When you serve your guests, it is good wine etiquette to try and use the appropriate wine glasses. Try not to serve wine in plastic or paper if at all possible. When filling the wine glasses, fill them between one-half to two-thirds full. It is good wine etiquette to not fill the wine glass to the very top.

When you are a guest at someone else’s home, it is good wine etiquette to allow your host or hostess to serve your wine for you, unless he or she suggests you help yourself.

Bringing Wine to Dinner

When you are invited to someone else’s home for dinner, it is always suitable and good wine etiquette to bring a bottle of wine.

It is not good wine etiquette to expect your wine will be opened that evening. Do not bring a bottle of wine already chilled, as this assumes you expect your host or hostess to open and serve the immediately. Most hosts and hostesses will have their wine planned out ahead of time to pair with their meal.

Giving Wine as a Gift

You may want to give a bottle of wine as a gift. If you are buying the wine for someone you know well, then it might be best to choose a selection you know they will enjoy.
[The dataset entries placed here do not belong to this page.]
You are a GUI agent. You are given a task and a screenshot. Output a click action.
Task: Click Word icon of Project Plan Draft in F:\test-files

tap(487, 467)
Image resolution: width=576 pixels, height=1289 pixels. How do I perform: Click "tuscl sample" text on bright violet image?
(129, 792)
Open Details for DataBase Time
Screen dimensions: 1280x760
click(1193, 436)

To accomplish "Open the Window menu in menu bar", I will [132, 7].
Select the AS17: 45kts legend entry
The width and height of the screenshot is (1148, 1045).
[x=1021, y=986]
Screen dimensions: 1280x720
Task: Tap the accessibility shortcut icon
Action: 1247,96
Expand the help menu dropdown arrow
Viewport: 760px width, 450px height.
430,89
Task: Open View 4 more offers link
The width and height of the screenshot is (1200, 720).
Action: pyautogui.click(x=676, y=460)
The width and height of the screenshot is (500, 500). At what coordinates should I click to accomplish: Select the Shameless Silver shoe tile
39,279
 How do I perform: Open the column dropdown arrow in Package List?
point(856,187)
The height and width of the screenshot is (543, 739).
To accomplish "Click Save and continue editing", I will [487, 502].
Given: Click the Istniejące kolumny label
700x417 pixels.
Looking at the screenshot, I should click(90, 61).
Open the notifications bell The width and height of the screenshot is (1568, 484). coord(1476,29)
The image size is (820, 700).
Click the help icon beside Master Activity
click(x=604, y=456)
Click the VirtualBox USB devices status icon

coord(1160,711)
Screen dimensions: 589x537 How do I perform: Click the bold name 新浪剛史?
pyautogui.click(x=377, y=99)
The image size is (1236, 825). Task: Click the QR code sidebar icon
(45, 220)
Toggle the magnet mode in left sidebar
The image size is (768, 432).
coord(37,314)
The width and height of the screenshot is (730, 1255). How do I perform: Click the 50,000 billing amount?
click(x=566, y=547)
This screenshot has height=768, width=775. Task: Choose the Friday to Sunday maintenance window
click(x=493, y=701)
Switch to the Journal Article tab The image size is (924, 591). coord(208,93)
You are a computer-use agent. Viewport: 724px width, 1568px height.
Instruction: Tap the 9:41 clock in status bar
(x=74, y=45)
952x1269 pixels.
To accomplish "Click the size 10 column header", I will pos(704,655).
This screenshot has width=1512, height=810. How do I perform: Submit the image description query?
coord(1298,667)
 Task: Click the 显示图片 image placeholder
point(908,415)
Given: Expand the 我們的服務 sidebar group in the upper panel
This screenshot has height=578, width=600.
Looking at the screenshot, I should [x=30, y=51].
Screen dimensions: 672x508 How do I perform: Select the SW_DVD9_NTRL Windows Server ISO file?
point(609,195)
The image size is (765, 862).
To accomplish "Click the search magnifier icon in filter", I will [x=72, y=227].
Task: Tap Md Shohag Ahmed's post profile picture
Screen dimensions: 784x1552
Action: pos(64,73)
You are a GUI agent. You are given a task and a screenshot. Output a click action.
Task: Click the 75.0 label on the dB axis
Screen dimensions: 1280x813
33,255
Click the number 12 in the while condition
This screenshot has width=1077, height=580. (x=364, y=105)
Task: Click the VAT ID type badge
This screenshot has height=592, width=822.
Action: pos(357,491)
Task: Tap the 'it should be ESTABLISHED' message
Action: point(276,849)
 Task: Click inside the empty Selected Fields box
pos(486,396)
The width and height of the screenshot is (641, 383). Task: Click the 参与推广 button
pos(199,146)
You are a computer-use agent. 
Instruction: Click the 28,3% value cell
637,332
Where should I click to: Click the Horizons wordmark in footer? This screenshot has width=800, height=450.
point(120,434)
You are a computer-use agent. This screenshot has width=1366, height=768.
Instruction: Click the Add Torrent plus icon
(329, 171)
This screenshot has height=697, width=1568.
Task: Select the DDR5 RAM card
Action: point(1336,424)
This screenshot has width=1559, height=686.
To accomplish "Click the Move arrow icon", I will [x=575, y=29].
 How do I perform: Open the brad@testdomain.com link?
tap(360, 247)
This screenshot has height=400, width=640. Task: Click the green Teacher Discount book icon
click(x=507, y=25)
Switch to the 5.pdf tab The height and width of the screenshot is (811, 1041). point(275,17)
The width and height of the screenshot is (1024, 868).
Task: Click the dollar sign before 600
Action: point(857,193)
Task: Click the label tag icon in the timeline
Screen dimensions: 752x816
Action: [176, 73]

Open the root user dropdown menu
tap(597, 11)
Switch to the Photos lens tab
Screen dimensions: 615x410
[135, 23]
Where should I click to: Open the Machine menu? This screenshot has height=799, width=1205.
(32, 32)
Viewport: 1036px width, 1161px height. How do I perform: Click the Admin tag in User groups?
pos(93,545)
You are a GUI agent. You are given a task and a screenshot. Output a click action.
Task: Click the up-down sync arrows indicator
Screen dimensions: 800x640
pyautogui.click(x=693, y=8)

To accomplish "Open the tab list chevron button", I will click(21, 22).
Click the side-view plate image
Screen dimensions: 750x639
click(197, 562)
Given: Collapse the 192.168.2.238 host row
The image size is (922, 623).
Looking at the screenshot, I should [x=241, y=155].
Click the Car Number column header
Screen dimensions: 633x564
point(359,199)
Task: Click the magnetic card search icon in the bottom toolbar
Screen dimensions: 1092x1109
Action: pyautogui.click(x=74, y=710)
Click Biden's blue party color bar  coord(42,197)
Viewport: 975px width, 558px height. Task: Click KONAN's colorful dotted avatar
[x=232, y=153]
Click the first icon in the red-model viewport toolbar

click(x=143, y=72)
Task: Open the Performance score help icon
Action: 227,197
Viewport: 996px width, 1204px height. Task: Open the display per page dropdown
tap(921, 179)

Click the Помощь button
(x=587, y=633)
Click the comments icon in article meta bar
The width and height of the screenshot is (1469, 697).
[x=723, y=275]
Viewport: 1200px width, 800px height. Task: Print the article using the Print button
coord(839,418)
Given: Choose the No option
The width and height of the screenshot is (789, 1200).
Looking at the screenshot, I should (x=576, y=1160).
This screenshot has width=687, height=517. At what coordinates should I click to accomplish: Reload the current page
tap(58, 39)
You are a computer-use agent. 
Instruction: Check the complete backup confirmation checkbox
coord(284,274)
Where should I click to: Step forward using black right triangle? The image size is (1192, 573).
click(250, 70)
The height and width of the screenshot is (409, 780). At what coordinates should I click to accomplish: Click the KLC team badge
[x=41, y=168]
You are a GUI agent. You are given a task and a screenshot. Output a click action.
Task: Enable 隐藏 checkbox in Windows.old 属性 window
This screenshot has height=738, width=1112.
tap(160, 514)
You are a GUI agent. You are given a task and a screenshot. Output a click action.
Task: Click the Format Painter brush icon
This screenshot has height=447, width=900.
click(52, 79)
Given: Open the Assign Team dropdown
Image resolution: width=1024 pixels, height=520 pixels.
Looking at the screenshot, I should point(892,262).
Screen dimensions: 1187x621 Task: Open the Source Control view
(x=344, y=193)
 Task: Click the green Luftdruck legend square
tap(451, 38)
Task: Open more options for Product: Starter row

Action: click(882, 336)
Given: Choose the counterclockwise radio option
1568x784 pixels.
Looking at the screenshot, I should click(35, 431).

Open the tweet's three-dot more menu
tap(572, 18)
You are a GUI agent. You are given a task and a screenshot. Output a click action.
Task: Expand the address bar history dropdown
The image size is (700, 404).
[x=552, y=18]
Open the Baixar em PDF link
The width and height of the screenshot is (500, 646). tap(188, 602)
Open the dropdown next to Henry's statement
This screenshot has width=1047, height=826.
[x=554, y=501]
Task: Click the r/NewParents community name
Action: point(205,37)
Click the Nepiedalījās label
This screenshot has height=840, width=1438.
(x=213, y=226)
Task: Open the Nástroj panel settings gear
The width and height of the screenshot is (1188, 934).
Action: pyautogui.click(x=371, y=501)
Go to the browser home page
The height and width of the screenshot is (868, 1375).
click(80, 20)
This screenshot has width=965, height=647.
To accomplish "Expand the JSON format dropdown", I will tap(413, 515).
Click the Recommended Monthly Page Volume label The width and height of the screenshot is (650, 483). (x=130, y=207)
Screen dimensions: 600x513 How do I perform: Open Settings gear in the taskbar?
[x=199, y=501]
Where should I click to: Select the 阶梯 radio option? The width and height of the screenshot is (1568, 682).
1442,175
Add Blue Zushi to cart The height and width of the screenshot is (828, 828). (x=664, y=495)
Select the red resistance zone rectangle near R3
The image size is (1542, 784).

If they are open to new wine styles, another suggestion would be to get them a bottle they may not be familiar with, but you know they would enjoy trying.

If you are buying wine for someone you don’t know well then try and stay neutral. Buy a medium priced wine of medium body, such as bottle of Sauvignon Blanc if it is warm outside or a bottle of Merlot or Zinfandel if the weather is cool.

You can also try shopping at a wine specialty shop and ask the expert there for suggestions or recommendations.